La Russie, qui est la seule nation dans le monde à avoir une triade nucléaire - bombardiers stratégiques, missiles balistiques terrestres à longue portée et missiles balistiques lancés par sous-marins - capables de se défendre contre une première attaque nucléaire venant des États-Unis et leurs alliés, a répliqué en organisant des exercices à grande échelle de sous-marins nucléaires sous la calotte glacière arctique, exercices qui comprenaient le déploiement de plusieurs sous-marins nucléaires d'attaque ... dans la zone de lancement pour assurer la sécurité à … deux  sous-marins stratégiques lançant des missiles balistiques et qui ont aidé ces derniers à  éviter d'être détectés par les défenses US. Les  Etats-Unis et leur alliés s'efforcent d'anéantir cette dernière possibilité de défense russe en déployant des missiles intercepteurs et des bases de radar en République tchèque, en Pologne, en Norvège, en Grande-Bretagne, en Alaska (y compris les îles Aléoutiennes), au Japon, en Australie et partout ailleurs où cela pourrait rendre inutiles la dissuasion nucléaire et les capacités de représailles russes - et chinoises - et par conséquent préparer le terrain pour le lancement d'une première frappe nucléaire qui serait lancée avec une impunité présumée.

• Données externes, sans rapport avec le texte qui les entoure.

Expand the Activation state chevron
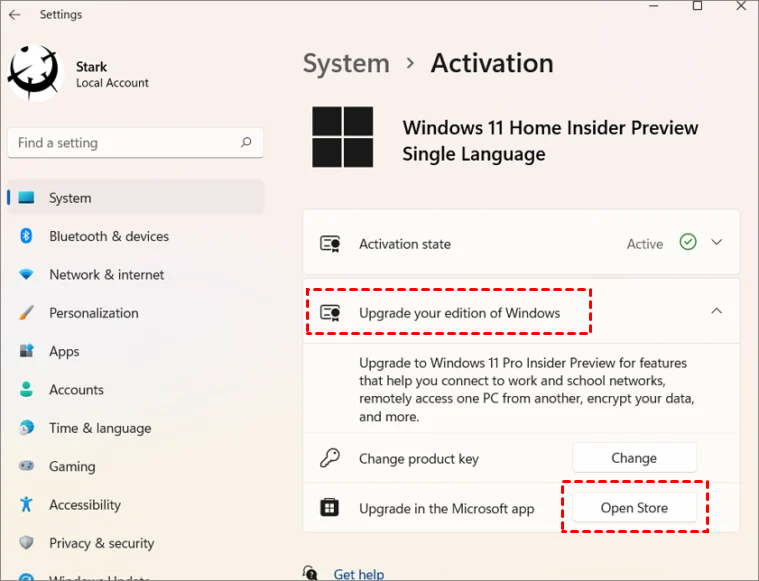This screenshot has height=581, width=759. 717,242
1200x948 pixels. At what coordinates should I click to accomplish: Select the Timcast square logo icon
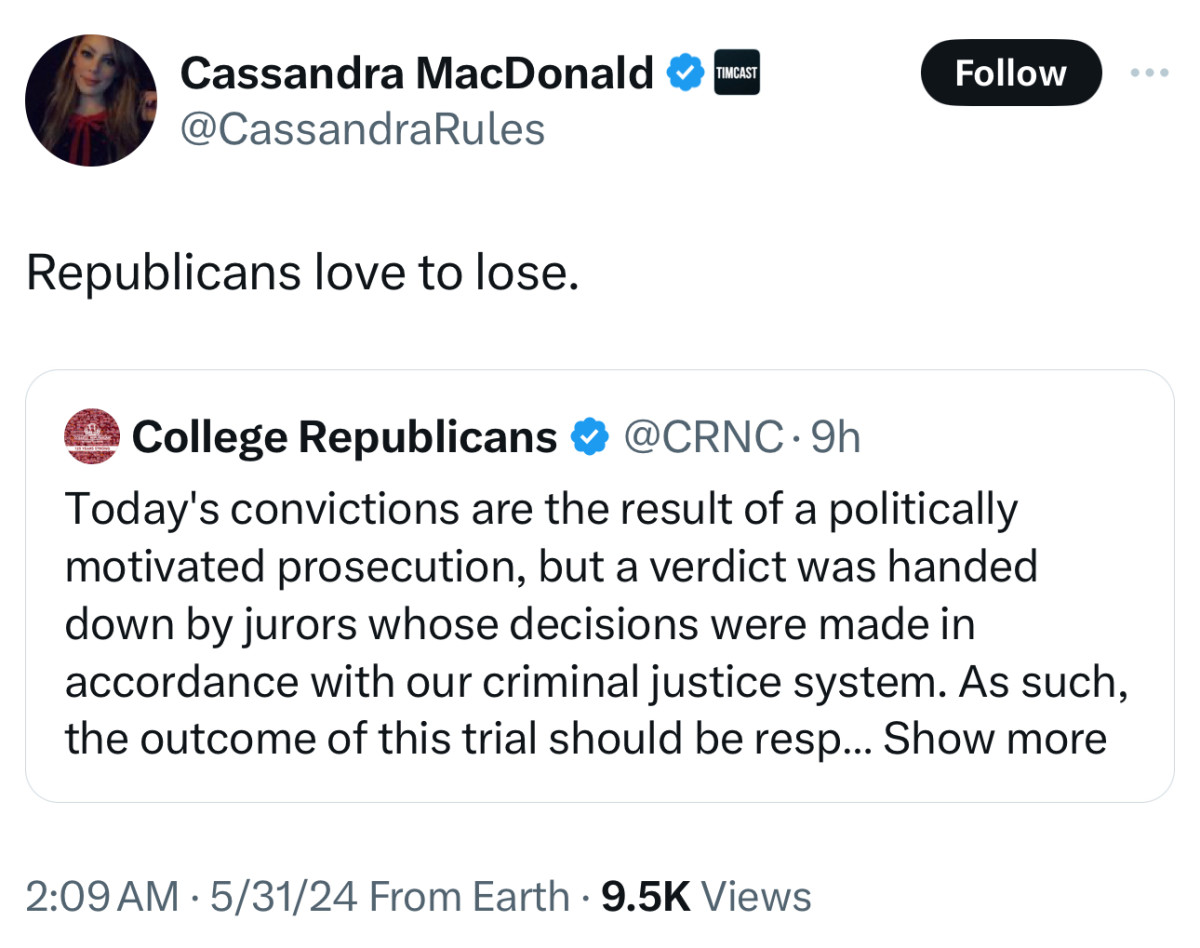coord(736,71)
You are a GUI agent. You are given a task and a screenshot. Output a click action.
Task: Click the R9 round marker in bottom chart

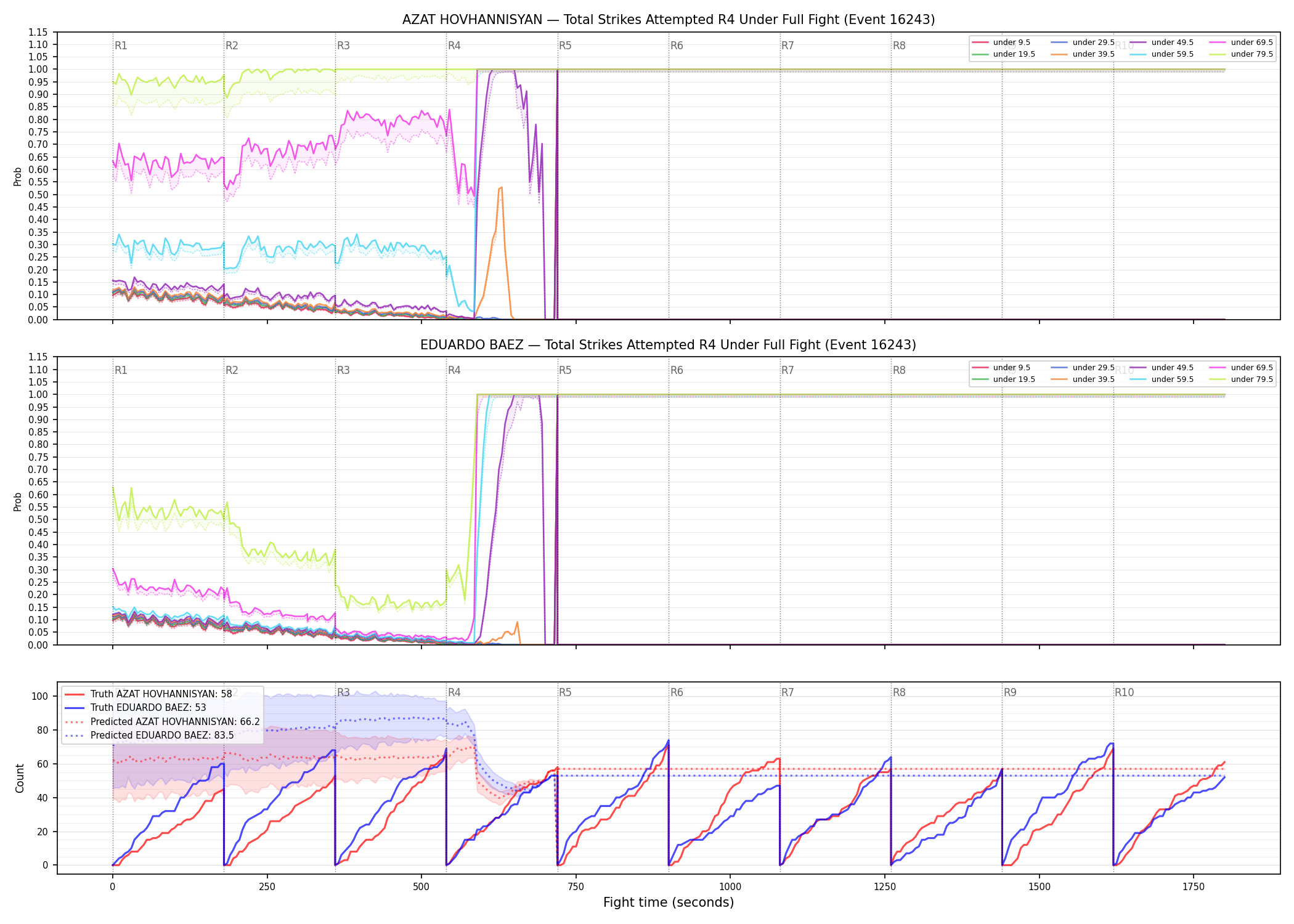(1010, 692)
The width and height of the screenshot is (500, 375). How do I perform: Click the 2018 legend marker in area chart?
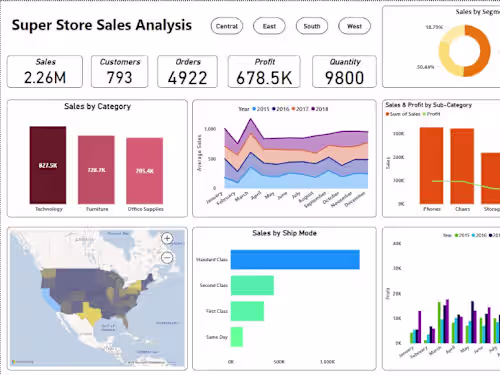313,109
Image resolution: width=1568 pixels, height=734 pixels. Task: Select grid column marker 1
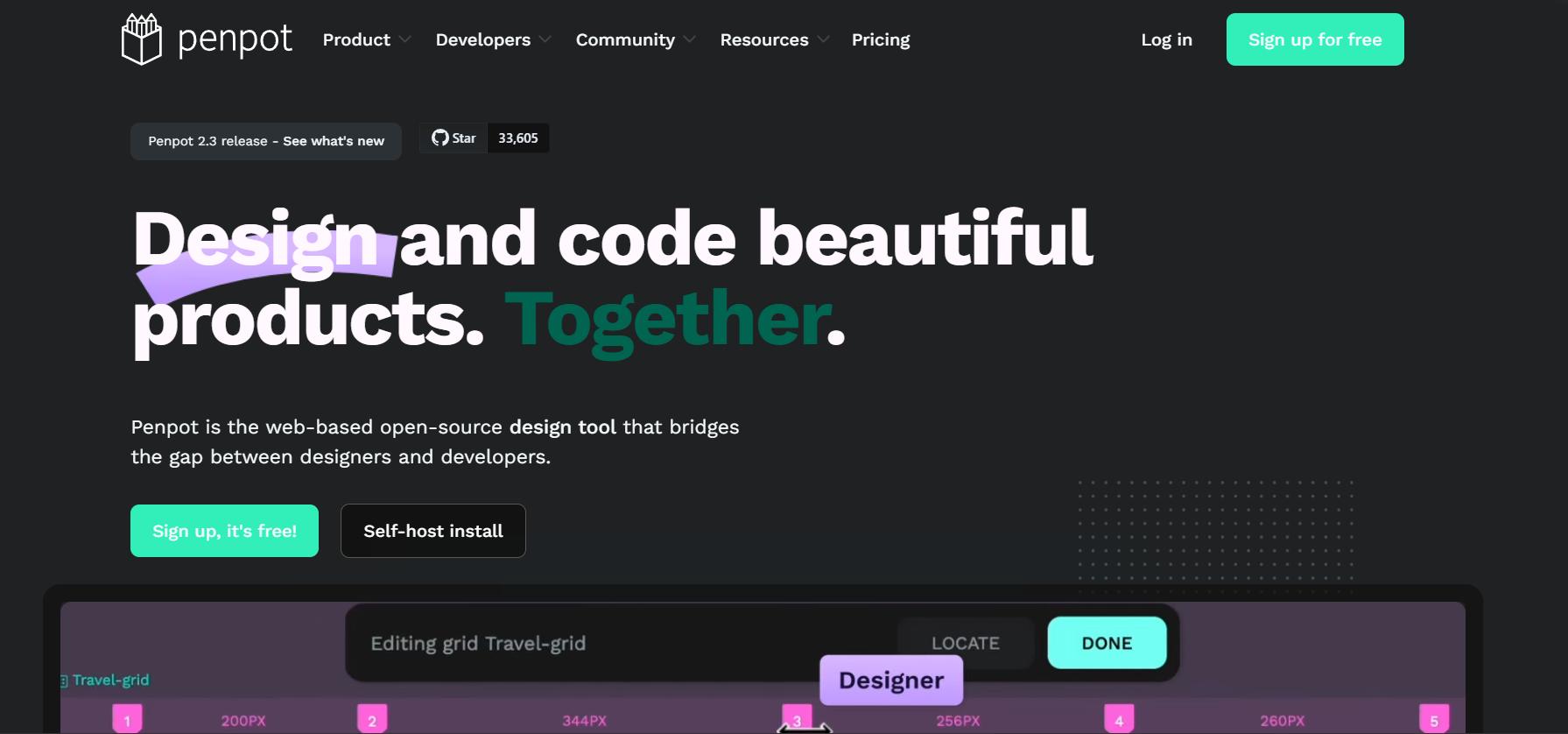pyautogui.click(x=127, y=720)
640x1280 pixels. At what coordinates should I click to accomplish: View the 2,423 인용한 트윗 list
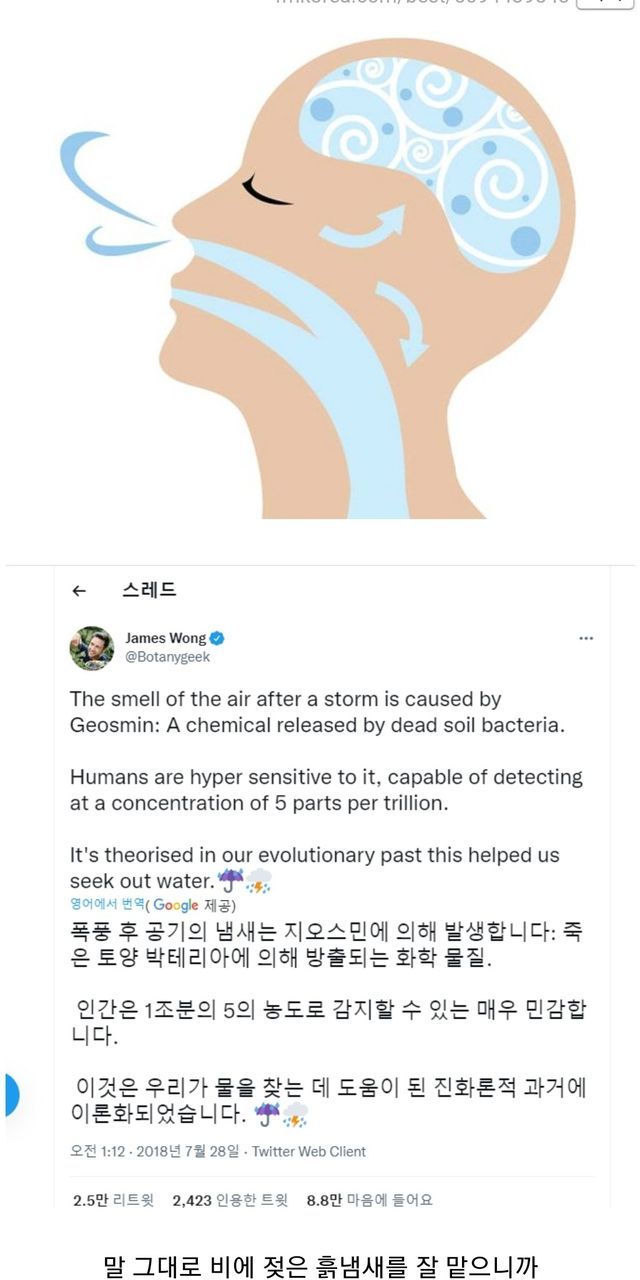230,1200
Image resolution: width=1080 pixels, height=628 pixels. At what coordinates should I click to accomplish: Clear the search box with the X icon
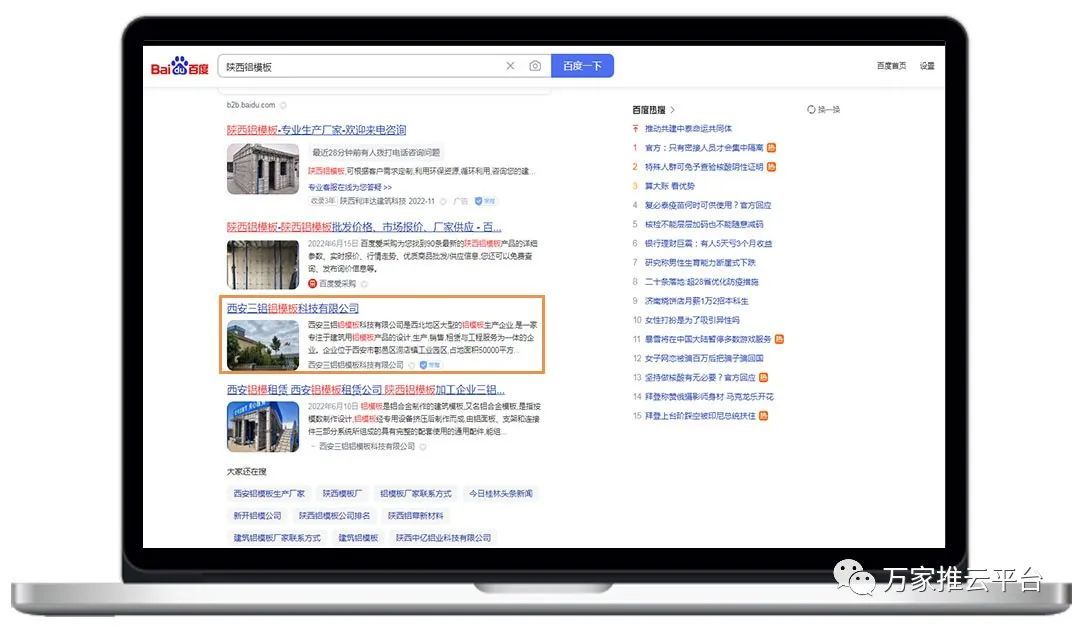coord(510,66)
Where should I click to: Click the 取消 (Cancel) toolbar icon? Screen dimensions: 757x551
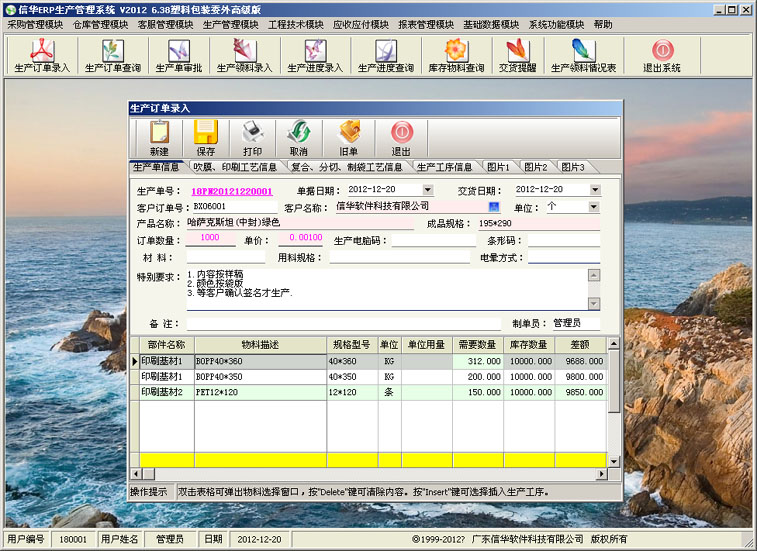tap(298, 137)

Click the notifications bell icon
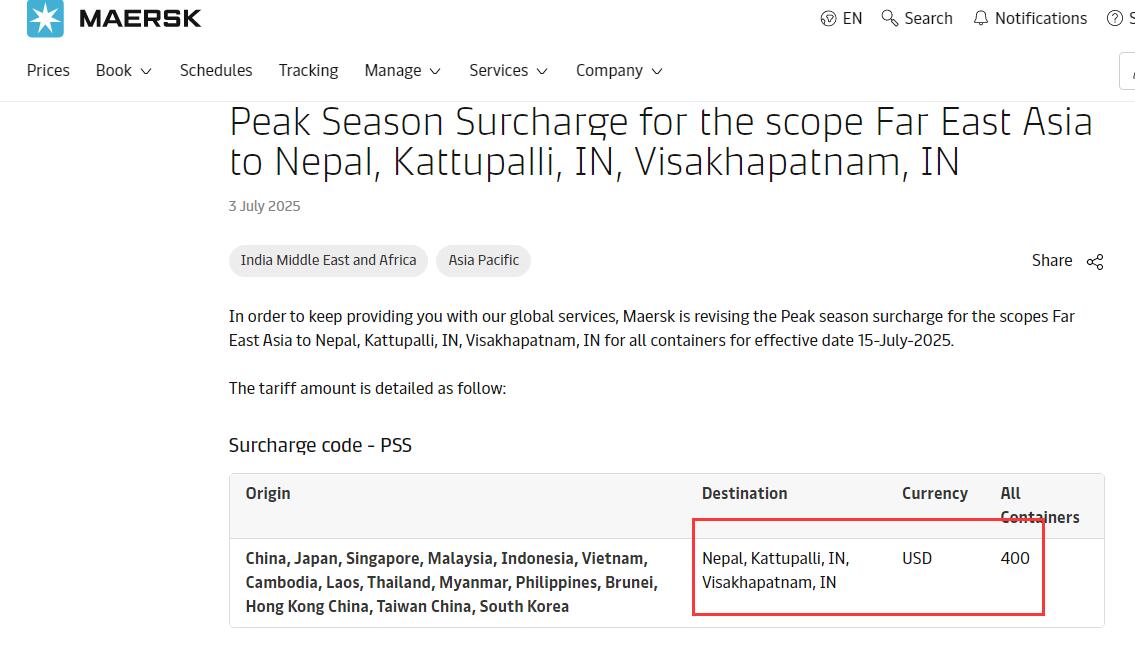(980, 18)
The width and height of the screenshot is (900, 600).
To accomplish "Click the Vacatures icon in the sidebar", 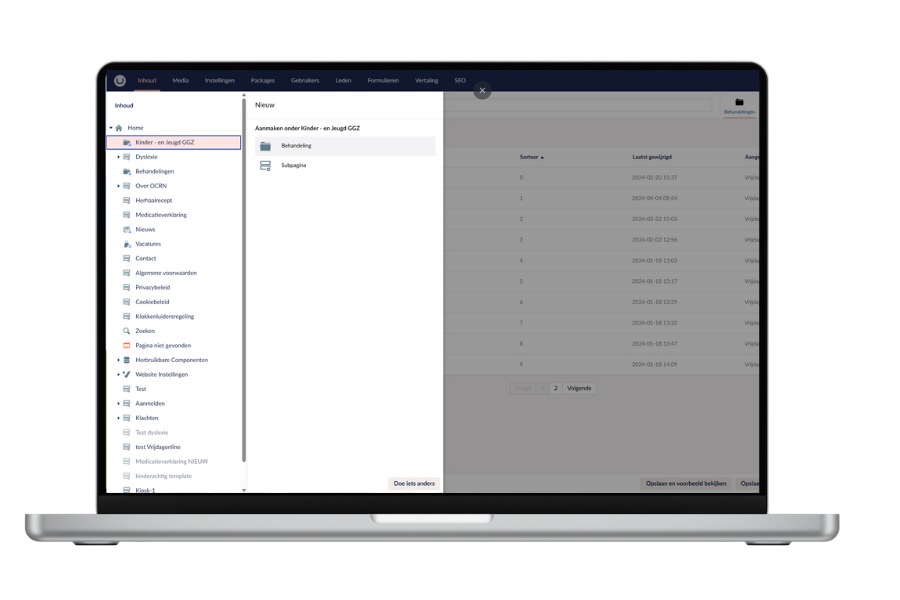I will 127,243.
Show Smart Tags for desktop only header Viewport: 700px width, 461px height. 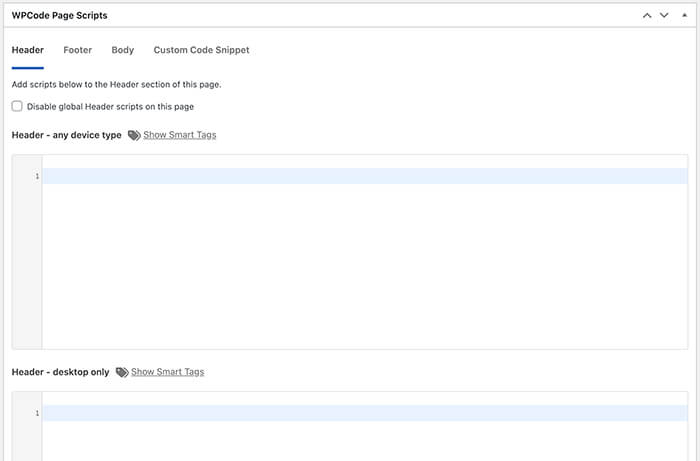(x=167, y=372)
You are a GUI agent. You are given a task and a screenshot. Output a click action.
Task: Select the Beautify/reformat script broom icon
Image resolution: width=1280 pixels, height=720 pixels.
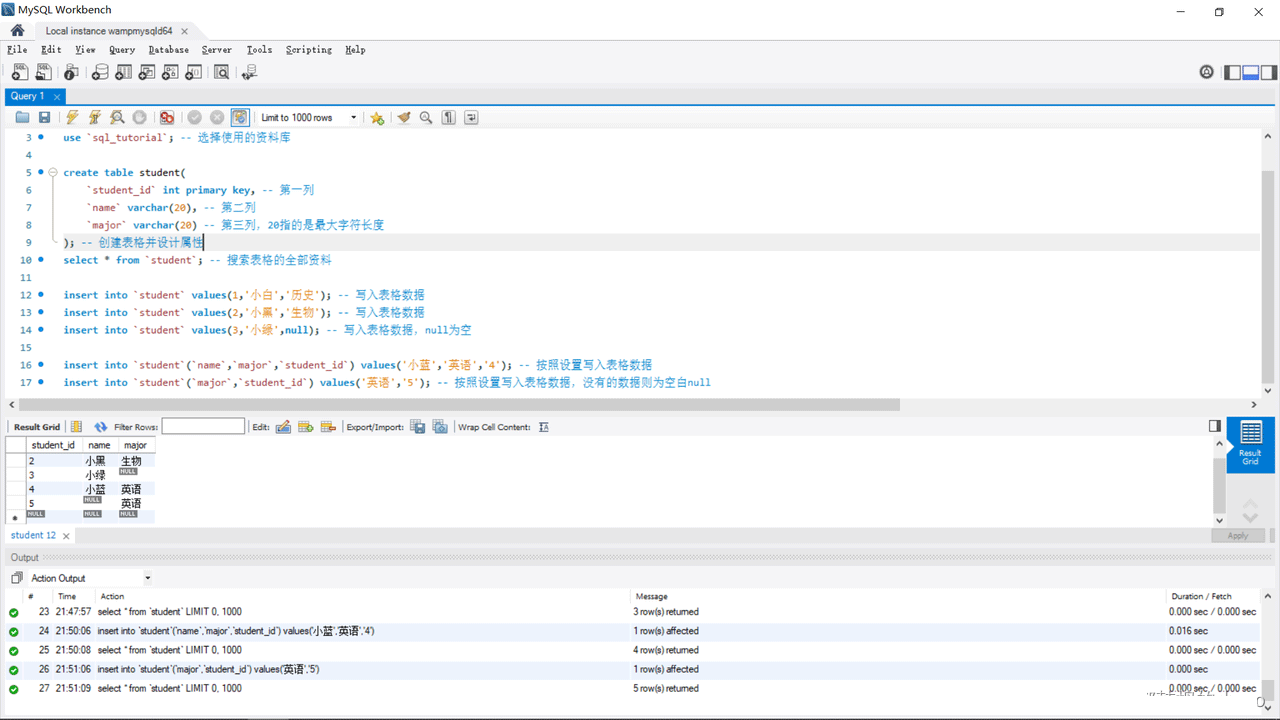(403, 117)
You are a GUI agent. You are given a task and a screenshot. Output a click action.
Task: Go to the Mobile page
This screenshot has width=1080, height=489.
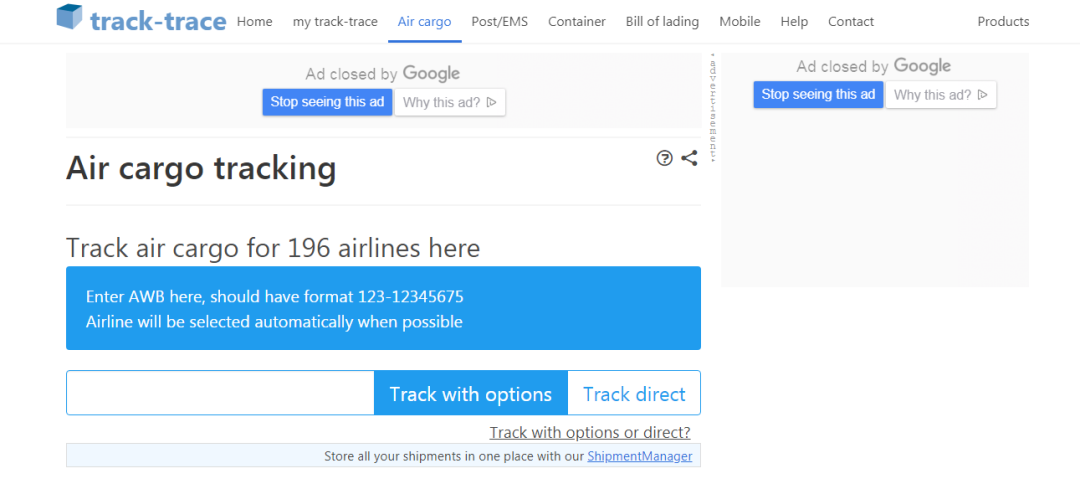[739, 21]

Comme l'explique Rick Rozoff « Le Cercle arctique est l'endroit où la Russie est en train de concentrer sa dernière ligne de défense contre une telle menace. Si les États-Unis et l'OTAN, utilisant le Canada comme leur avant-garde, affrontent et expulsent la Russie de l'Arctique, la possibilité d'un chantage nucléaire et d'attaques non-provoquées augmente de façon exponentielle. » Rozoff soupçonne le vice-président d'Obama, John Biden, un fervent partisan des "révolutions colorées" à l'Est, d'être un adepte des thèses de l'ancien conseiller de Carter et Clinton, Zbigniew Brzezinski, qui souhaitait faire éclater la Russie. Dans ce dispositif, le Canada pourrait jouer un rôle analogue à celui de la Géorgie dans le Caucase : celui de l'agent provocateur "victime" de la réaction d'autodéfense russe que l'on pourrait ainsi instrumentaliser pour évincer la Russie de l'Arctique.